Where does life happen?
For a while, I took pride in being a planner and second-guesser.
In a small way, it was my job. In both my first and current one, I had to second-guess what I was putting out there so I could find the best way to do the work. And it worked.
In a larger way, it’s who I am. I got through some big obstacles in life by thinking it over and over, and by building plans whether I saw them through or not. It got me to where I am, and it kept me safe.
Predictably, it kept me too safe.
I’m pretty sure I missed half my life while I guessed and planned the time away. I ran out of valuable experiences I could have used to improve the plans I was making. It kept the world small.
Weirdly enough, some too-safe, careless choices disguise themselves as leaps of faith. For example: my college course, which was just a safe career path for me. My first job, which I had little to no motivation for except that it kept me fed and employed. Several relationships too, when my gut said no but I took a badly-calculated risk.
I also realized I could schedule too much.
When it was time to jump into action, I tried to stay mid-leap and forgot to hit the ground to recover.
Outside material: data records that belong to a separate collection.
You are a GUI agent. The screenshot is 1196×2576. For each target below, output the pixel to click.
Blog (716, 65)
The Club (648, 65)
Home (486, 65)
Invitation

Case in point: I burned out bad in January because I was following too many plans. I said yes to too many things and tried to grow my life too quickly.
I missed the part of the Life Manual stating rest was required to move on. I should have scheduled for rest days if that was the only way I could get myself to slow down.
You can’t plan your way through life.
That’s what I learned in February. I declared it a month of rest, and it responded with people to see and places to be every weekend. All for love, of course, and none of it for the greater good of the world. Just to fulfill the familiar truism that life is what happens when you’re too busy making plans.
So I’ve decided that life happens between the bullet points.
It happens between appointments when I’m rushing but I steal a second to pet a puppy. It happens when I show up for coffee, and a friend shows an excitement for my plans that my planner will never give me. It happens between the notes, between ideas, between best-made plans and intentions. It happens between jumping and landing, not when I’m staring at the distance down and counting the odds of making it.
It happens, most of all, when I don’t schedule it to happen to me.